Technology Tales

Adventures in consumer and enterprise technology

TOPIC: SAS INSTITUTE

Transferring data between SAS and R

5th June 2008

A question regarding the ability to transfer of data between SAS and R set me off on a spot of investigation a while back, and I have always planned to share the results of my labours. Once I managed to locate the required documentation, things became clearer with further inspection. Functions from the foreign package seem to offer the most from the data import and export point of view, so they're what I'll be featuring in this posting.

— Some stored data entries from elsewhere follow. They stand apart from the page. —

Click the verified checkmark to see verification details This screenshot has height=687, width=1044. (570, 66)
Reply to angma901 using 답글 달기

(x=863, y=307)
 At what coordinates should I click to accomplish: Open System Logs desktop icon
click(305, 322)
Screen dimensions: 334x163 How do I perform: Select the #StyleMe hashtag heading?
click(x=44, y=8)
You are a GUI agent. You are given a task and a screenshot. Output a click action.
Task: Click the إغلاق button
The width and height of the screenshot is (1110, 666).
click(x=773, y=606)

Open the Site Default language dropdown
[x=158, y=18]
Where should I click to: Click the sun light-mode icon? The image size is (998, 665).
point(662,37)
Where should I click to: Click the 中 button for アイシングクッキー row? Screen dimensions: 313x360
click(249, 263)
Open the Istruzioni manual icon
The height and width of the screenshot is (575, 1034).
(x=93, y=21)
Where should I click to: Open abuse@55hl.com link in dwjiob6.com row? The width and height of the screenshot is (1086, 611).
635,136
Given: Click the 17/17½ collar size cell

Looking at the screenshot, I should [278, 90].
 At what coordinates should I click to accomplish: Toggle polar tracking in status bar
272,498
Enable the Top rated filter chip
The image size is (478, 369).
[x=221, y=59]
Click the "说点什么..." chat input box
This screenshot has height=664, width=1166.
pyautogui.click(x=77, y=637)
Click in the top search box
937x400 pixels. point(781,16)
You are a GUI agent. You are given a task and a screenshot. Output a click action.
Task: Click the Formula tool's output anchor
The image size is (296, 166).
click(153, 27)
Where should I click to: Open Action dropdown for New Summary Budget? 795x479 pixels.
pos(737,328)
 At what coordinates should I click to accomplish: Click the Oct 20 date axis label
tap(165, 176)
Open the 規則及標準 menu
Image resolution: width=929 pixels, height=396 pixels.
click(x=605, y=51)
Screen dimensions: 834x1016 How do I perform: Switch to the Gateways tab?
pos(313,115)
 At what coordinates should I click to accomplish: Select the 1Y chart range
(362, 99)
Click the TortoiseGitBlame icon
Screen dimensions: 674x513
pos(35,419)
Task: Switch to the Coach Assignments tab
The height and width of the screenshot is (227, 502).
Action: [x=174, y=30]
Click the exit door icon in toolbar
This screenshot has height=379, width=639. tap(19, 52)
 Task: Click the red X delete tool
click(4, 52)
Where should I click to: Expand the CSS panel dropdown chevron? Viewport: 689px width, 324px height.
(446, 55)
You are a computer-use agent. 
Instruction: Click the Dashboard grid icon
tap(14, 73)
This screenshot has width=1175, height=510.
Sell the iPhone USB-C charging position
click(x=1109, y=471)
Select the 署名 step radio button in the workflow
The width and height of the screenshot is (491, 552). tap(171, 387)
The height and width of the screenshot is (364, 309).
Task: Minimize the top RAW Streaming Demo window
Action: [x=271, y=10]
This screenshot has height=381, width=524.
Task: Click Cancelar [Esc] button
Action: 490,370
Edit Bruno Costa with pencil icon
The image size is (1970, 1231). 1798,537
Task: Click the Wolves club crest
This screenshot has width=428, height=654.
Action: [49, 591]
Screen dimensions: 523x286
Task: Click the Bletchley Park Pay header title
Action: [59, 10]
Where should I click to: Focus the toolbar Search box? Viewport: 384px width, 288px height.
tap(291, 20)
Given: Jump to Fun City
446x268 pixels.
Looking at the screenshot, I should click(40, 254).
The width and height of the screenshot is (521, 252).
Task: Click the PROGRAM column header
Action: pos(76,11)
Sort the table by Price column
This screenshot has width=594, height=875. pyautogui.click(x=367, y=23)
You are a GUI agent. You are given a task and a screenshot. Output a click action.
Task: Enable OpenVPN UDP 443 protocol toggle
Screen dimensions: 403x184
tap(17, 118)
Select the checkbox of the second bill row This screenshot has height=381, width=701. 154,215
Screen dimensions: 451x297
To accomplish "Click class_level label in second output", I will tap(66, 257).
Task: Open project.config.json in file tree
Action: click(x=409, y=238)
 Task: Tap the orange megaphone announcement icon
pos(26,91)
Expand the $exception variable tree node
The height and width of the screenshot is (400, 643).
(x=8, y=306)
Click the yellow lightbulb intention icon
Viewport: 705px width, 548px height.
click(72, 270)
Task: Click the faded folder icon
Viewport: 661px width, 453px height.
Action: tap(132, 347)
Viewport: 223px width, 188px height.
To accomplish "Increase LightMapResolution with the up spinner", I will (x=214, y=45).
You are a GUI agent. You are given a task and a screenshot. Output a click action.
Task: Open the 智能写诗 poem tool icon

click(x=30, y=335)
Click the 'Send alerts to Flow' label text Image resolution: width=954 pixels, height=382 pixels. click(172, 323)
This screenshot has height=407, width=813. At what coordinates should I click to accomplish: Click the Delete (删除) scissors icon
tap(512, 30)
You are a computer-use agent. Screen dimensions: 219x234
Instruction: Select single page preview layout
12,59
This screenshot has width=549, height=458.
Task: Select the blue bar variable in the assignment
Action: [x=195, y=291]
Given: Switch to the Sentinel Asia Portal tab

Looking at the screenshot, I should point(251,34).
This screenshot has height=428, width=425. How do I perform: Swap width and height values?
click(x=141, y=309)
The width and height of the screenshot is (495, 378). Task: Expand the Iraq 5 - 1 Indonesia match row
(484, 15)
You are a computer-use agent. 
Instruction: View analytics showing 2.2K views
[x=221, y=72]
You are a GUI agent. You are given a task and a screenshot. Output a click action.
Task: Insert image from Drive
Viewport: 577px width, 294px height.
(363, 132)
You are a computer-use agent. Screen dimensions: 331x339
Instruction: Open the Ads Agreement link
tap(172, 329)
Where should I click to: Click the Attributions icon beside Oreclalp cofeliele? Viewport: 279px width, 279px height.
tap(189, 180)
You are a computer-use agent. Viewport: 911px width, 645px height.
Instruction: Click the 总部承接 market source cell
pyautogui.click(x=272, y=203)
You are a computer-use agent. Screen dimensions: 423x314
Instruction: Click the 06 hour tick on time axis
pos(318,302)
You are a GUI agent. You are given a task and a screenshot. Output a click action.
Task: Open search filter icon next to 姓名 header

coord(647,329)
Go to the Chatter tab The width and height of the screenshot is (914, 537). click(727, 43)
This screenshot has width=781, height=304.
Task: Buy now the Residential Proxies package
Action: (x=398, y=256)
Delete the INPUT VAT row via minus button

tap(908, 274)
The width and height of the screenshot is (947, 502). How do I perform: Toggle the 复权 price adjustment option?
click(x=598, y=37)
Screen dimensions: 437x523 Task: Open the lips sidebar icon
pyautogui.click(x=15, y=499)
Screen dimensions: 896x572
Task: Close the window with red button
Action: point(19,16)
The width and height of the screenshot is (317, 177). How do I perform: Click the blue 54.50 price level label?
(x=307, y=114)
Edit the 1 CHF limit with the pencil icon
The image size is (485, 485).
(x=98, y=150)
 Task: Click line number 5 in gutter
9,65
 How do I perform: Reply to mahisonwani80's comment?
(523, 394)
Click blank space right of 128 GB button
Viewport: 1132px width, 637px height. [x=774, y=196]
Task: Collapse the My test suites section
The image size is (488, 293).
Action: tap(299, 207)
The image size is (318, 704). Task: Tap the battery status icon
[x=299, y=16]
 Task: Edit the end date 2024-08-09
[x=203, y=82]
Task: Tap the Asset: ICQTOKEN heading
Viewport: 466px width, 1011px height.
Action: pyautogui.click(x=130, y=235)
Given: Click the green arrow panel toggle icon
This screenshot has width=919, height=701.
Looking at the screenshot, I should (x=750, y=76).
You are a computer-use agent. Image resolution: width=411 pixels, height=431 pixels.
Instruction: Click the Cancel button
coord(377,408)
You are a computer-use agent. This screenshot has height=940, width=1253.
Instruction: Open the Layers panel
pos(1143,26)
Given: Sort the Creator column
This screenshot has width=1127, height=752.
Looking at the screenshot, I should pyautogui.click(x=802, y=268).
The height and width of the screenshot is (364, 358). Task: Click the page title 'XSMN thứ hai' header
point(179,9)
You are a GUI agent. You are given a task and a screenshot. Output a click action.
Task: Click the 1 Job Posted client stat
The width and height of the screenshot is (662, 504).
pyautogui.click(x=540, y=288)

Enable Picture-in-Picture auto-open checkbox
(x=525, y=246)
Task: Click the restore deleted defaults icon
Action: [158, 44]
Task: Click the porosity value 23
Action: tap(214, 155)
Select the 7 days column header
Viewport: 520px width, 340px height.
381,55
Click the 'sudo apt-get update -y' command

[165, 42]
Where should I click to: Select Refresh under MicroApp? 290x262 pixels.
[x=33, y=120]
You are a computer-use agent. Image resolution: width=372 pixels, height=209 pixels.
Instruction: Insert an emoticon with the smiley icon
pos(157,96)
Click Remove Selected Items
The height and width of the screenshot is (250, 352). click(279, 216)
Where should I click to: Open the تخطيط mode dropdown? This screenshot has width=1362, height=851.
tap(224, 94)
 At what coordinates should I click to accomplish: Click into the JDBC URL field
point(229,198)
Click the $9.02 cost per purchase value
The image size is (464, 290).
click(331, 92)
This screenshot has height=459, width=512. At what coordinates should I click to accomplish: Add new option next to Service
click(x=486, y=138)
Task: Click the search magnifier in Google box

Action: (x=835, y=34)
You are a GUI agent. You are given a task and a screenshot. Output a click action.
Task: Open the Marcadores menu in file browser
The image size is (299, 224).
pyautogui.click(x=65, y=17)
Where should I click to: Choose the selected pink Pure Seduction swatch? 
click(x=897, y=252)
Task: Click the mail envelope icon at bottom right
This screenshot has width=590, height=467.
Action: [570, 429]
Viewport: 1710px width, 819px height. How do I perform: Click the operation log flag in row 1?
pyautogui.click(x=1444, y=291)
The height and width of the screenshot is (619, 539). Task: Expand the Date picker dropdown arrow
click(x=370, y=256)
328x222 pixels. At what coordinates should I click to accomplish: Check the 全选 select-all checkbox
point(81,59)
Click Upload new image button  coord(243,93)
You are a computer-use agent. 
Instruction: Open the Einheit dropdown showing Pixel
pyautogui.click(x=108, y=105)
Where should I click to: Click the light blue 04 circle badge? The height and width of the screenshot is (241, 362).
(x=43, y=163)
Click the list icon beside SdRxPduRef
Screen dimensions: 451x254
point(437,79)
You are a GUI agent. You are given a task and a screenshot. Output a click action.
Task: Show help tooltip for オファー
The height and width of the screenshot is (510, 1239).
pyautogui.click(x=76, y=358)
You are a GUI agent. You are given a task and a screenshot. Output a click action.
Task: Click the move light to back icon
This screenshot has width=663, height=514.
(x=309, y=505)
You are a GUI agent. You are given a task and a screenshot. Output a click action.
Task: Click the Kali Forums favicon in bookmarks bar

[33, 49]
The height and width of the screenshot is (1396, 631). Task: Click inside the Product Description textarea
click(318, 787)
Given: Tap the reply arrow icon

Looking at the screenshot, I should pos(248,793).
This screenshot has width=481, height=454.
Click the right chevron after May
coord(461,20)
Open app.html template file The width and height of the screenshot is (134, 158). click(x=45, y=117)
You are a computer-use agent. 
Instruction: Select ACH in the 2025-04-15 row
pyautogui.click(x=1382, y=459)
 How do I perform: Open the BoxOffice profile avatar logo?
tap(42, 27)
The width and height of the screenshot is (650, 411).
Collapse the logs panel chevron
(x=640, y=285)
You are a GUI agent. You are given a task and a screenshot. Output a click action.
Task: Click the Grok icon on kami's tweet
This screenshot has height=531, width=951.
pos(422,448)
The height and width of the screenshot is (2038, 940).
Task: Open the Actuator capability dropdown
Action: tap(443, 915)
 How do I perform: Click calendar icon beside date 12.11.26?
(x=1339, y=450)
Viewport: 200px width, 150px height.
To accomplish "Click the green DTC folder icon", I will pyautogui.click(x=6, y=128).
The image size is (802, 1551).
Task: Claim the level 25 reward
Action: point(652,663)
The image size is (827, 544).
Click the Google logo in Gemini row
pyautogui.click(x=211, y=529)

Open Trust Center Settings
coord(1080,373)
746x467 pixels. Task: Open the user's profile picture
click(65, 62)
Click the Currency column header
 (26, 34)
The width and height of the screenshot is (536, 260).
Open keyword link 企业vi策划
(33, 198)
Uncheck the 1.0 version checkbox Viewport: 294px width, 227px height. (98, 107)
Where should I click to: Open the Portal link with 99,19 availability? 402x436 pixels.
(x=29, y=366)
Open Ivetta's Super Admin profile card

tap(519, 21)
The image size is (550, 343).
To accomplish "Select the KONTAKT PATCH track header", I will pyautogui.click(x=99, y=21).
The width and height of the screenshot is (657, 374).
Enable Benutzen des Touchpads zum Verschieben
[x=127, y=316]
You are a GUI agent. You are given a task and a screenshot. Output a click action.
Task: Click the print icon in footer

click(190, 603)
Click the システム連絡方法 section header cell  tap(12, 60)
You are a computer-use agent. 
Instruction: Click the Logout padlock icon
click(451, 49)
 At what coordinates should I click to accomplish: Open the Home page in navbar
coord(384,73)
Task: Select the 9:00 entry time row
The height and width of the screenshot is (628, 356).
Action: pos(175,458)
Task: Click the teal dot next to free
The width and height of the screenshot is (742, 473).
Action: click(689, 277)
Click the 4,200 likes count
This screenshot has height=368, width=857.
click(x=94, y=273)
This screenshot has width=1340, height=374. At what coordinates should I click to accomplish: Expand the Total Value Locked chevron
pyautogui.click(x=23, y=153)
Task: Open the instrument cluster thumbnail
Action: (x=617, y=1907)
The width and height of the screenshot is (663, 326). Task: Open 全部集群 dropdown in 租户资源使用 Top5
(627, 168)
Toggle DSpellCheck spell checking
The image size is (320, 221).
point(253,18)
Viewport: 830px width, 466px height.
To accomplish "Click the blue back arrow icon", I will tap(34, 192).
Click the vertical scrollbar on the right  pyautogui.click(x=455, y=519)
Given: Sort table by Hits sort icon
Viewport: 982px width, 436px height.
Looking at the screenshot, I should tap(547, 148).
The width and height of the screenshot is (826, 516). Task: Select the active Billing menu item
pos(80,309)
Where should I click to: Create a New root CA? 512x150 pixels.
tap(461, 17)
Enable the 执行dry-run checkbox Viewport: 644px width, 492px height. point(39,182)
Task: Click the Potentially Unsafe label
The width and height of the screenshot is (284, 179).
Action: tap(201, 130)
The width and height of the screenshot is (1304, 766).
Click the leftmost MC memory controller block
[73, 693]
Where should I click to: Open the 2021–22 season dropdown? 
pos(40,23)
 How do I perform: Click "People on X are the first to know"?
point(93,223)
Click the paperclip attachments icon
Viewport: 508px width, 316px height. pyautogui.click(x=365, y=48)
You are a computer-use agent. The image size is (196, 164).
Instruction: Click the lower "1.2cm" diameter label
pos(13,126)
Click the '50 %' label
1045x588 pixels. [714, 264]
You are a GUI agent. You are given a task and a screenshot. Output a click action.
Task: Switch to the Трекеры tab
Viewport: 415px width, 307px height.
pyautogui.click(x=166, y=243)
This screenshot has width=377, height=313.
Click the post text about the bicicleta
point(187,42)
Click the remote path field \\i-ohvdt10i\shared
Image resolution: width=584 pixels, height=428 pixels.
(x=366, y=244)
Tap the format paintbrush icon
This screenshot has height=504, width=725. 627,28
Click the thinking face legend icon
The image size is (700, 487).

Here, I am starting with importing, and using the read.ssd function makes life so much easier for getting SAS data into R. When I discovered that the foreign package may not be loaded by default, that could be determined easily using the following command:

search()

If package:foreign isn't in the list, then you need to issue the following function call:

library(foreign)

Of course, if the foreign package isn't installed, none of this will work. It should live in the library sub-folder of the main R installation directory, but if it isn't there, then downloading the relevant binary package from CRAN is in order. Assuming that all is installed, then a command like the following will perform the needful:

read.ssd("c:/data","data1",sascmd="C:/Program Files/SAS Institute/SAS/V8/sas.exe")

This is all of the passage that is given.